A number of other jurisdictions which have decided this issue have held that polygraph results are inadmissible in administrative hearings.   E.g., Kaske v. City of Rockford, 96 Ill.2d 298, 70 Ill.Dec. 841, 450 N.E.2d 314 (1983);  Zanesville v. Sheets, 38 Ohio App.3d 24, 525 N.E.2d 842 (1987);  Township of Silver Spring v. Thompson, 90 Pa.Cmwlth. 456, 496 A.2d 72 (1985).   Such truth and deception examinations are not favored under Nebraska law.   In fact, their mandatory use by employers is statutorily prohibited except for those engaged in public law enforcement.  Neb.Rev.Stat. § 81-1932 (Reissue 1994).   Interestingly, Neb.Rev.Stat. § 23-1737 (Reissue 1997) provides not only that deputy sheriffs submit to a polygraph examination upon the commencement of duties and upon certain subsequent requests, but that they “agree to the admission into evidence of the results  of such test or tests in any civil proceeding before the [merit] commission or any court.”

 Whatever questions might exist about the validity of those statutes, see In re Interest of Constance G., 254 Neb. 96, 575 N.W.2d 133 (1998), § 81-1932 does not purport to make the results of polygraph examinations admissible in any proceeding, and it is clear that the scientific foundation needed to meet the Frye standard was not laid in this proceeding.   See State v. Dean, 246 Neb. 869, 523 N.W.2d 681 (1994) (under Frye v. United States, 293 F. 1013 (D.C.Cir.1923), proponent of scientific evidence must prove general acceptance by relevant scientific community), cert. denied 515 U.S. 1123, 115 S.Ct. 2279, 132 L.Ed.2d 282 (1995).   In addition, courts must be particularly cautious in according evidentiary status to a polygraph examination since the result “is unique in that its truth seeking functions nearly duplicate the purpose of the trial.”  People v.

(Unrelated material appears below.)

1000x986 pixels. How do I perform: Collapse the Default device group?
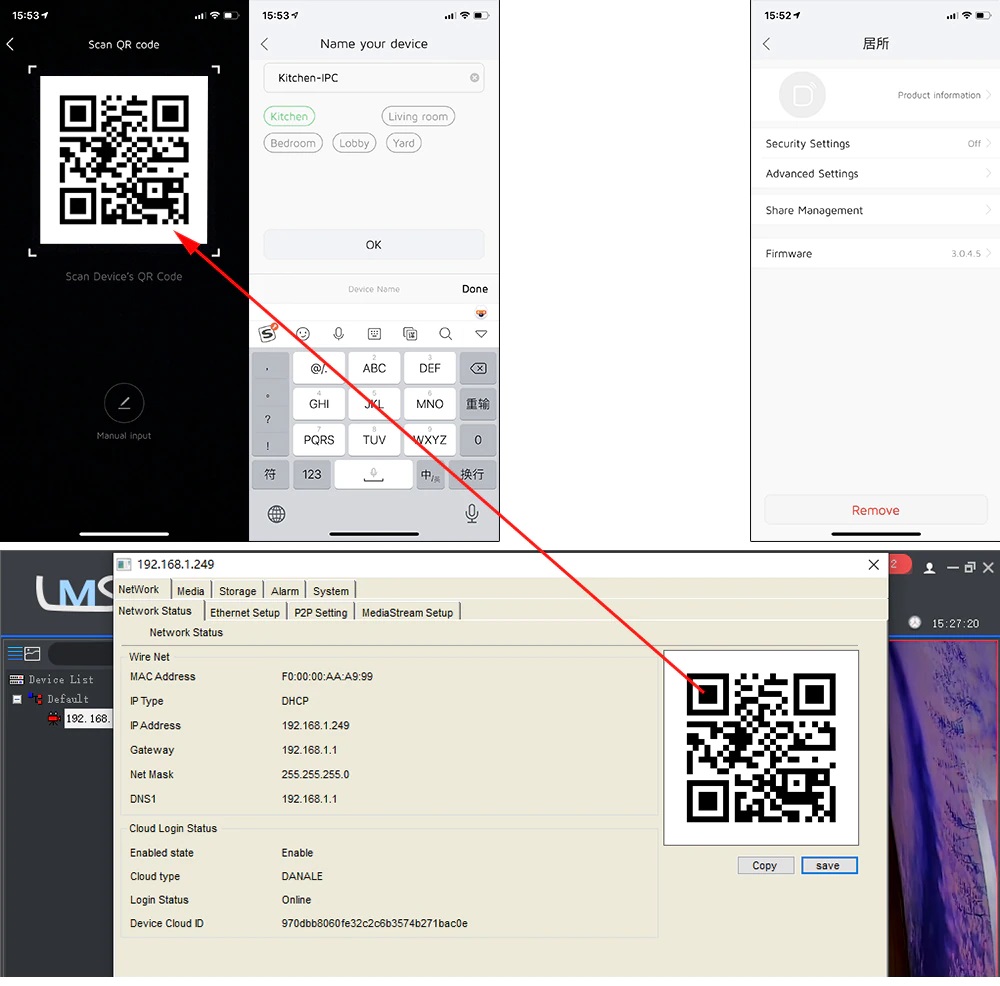pyautogui.click(x=17, y=699)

Monigan, 72 Ill.App.3d 87, 100, 28 Ill.Dec. 395, 390 N.E.2d 562, 571 (1979).   We discern no reason for making admissible in administrative hearings the results of polygraph examinations which are not admissible in criminal cases and therefore hold that the results of such examinations are inadmissible for the purpose of attempting to show deception in a proceeding before an administrative agency of a municipal government.

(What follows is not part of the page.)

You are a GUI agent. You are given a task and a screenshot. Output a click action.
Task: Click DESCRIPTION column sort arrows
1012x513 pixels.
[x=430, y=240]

 The board therefore erred in receiving the polygraph examiner's testimony.   However, the board made no reference to the polygraph testimony in its findings of fact, and the question becomes whether there exists other competent evidence sustaining the board's findings and decision.

 In that regard, we recall that in an error proceeding to review a decision by an administrative agency, the reviewing court is restricted to the record before the administrative agency and does not reweigh evidence or make independent findings of fact.  Olson v. City of Omaha, 232 Neb. 428, 441 N.W.2d 149 (1989);  Wadman v. City of Omaha, 231 Neb. 819, 438 N.W.2d 749 (1989).

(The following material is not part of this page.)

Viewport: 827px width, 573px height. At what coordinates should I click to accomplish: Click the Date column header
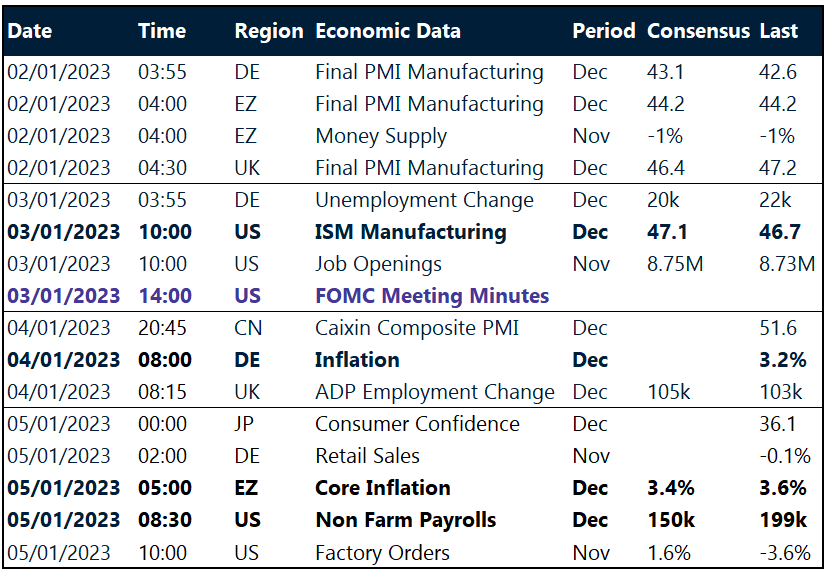29,31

There is substantial competent evidence exclusive of the polygraph testimony that Mathes fired a shot at the Taylor vehicle.   The most convincing evidence, as detailed in the board's order, is that relating to the lead in the slug found in Taylor's  passenger-side door, which matched the lead found in two of the bullets in Mathes' possession.   The record demonstrates that it is very likely that all three bullets came from the same 70-pound billet of lead.   Additionally, the gun carried by Mathes had room for one more shell.   Moreover, the record supports by competent evidence the board's finding that Mathes drove recklessly, forcing a vehicle to leave the traveled portion of the roadway in order to avoid a collision.


Accordingly, as first noted in part I, we affirm the judgment of the district court.


CAPORALE, Justice.

CONNOLLY, J., participating on briefs.